===== Supplied records
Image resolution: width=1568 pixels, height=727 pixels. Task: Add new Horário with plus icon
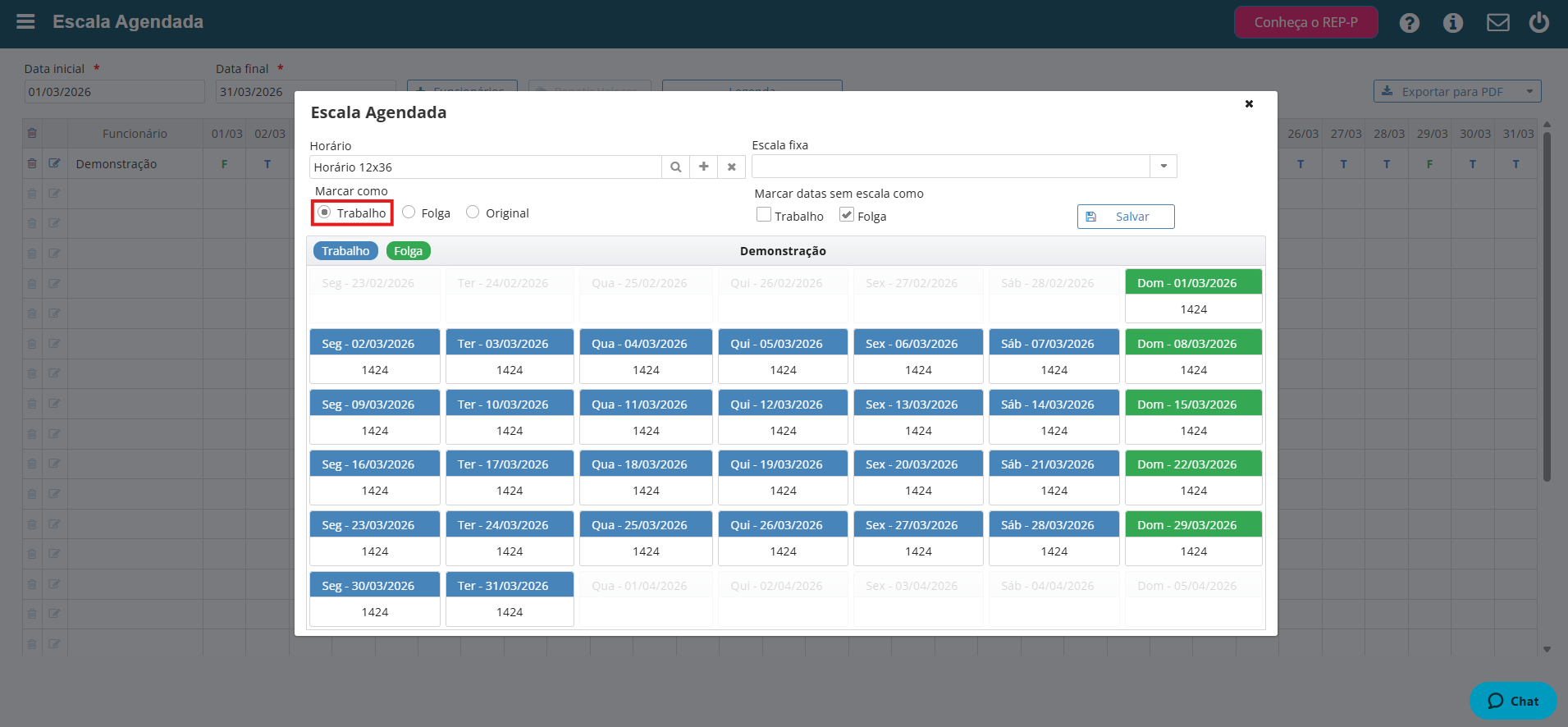703,167
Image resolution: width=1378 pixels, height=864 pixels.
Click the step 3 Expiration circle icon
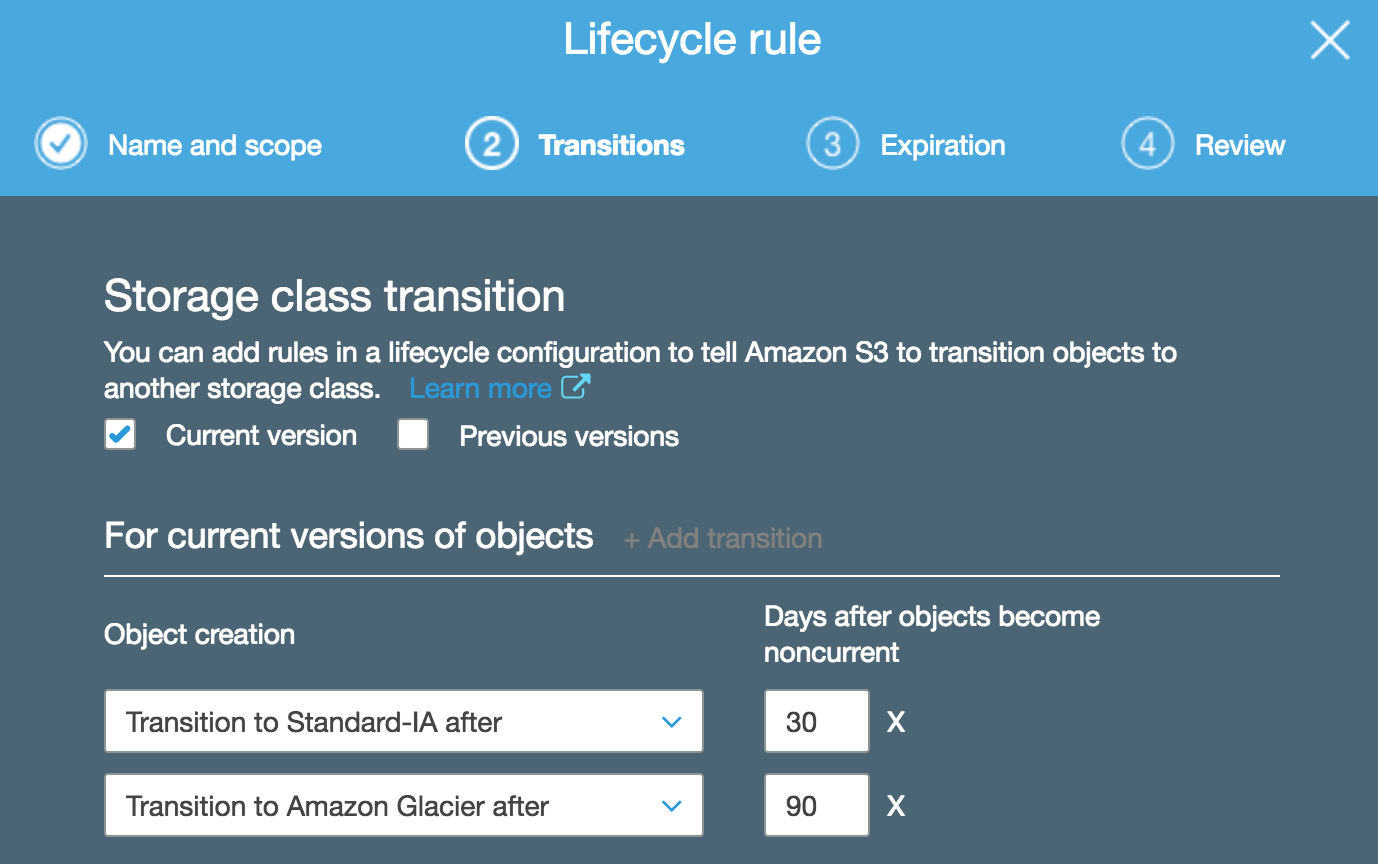pos(833,143)
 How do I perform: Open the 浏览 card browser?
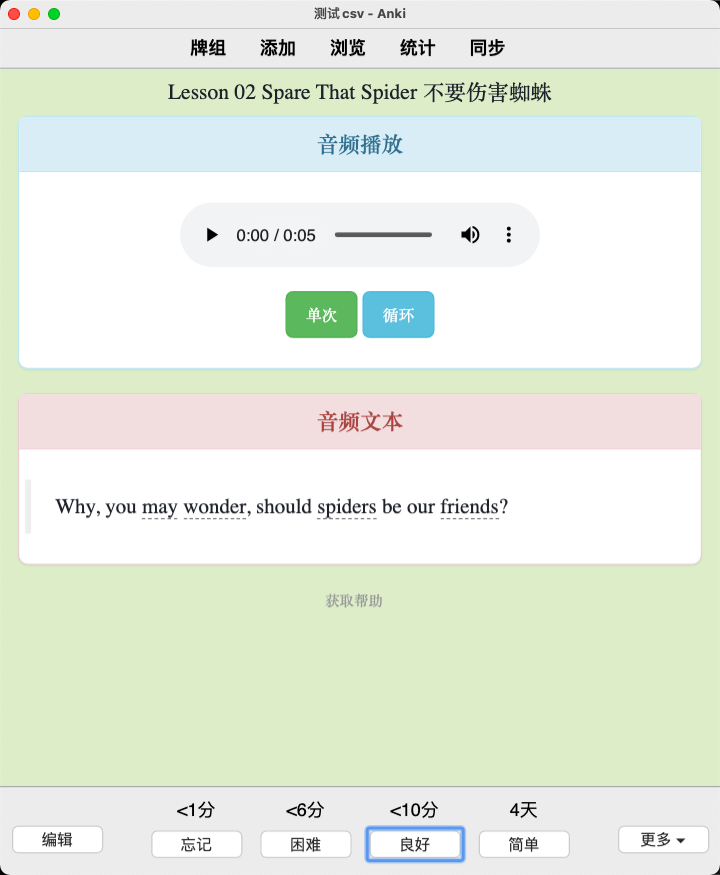click(x=347, y=48)
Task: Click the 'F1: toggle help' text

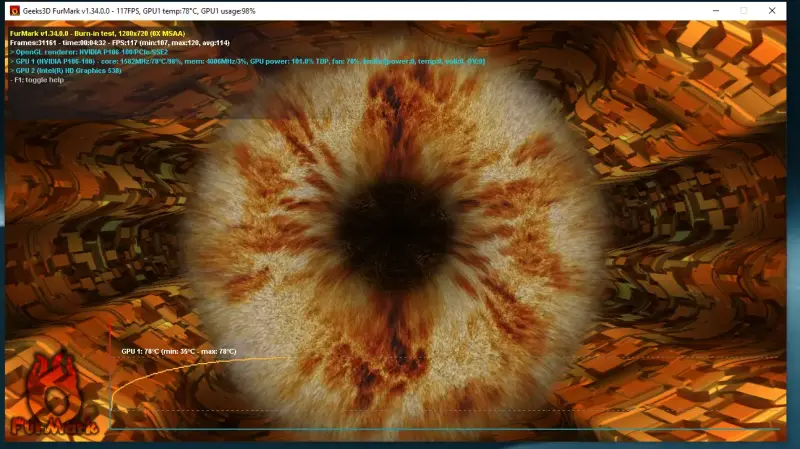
==========
## Work required
Any images must be left out; transcribe the rest of the material exactly.

## Result
Image resolution: width=1568 pixels, height=727 pixels. Task: Add new Horário with plus icon
703,167
Image resolution: width=1378 pixels, height=864 pixels.
Click the step 3 Expiration circle icon
pos(833,143)
 How do I perform: Open the 浏览 card browser?
click(x=347, y=48)
Task: Click the 'F1: toggle help' text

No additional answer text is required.